#### Exercise goal
When a line in the records contains the string "from", copy that line.

#### Available data
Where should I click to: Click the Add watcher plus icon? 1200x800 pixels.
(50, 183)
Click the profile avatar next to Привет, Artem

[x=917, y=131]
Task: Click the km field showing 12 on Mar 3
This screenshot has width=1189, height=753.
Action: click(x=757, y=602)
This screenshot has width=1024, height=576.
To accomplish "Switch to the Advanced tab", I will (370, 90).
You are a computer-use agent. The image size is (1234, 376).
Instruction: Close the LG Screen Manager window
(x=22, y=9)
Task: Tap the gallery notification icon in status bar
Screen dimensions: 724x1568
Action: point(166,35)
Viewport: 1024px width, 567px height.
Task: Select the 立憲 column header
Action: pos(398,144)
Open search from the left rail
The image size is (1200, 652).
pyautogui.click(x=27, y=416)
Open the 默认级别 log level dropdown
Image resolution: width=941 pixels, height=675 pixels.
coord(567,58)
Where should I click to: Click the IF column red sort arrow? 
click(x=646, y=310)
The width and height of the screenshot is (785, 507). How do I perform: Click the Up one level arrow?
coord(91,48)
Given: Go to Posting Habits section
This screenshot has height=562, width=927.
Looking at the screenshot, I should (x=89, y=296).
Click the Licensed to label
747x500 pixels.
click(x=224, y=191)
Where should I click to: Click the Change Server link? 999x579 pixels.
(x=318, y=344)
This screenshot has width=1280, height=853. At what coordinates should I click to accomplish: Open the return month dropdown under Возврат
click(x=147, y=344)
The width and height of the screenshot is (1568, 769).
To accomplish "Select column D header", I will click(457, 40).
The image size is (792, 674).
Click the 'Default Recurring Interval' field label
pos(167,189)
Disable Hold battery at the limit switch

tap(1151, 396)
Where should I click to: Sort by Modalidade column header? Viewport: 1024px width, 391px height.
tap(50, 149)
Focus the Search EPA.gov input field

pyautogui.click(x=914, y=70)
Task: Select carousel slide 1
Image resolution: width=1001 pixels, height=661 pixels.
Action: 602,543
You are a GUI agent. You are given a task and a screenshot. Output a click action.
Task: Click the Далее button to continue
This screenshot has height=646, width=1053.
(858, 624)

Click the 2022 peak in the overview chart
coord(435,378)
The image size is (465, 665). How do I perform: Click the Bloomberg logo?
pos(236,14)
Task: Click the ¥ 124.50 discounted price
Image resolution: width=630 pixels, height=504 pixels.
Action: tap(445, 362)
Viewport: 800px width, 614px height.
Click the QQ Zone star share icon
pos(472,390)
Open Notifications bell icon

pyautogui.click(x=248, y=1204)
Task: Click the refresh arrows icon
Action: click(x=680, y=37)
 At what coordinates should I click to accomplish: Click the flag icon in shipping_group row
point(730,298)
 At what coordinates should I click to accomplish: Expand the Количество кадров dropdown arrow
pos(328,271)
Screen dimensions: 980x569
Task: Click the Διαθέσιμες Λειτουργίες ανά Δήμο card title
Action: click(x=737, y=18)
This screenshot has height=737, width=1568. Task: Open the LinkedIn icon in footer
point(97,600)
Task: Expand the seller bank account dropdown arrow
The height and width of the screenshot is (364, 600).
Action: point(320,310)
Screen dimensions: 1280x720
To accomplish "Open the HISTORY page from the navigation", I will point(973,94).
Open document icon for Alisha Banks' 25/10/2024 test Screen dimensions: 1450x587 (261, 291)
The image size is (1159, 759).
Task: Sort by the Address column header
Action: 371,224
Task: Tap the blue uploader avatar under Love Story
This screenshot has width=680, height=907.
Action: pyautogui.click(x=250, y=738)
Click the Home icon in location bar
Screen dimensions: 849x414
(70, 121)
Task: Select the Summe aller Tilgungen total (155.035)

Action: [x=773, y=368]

#### Task answer
Open search from the left rail
To accomplish "Open the HISTORY page from the navigation", I will point(973,94).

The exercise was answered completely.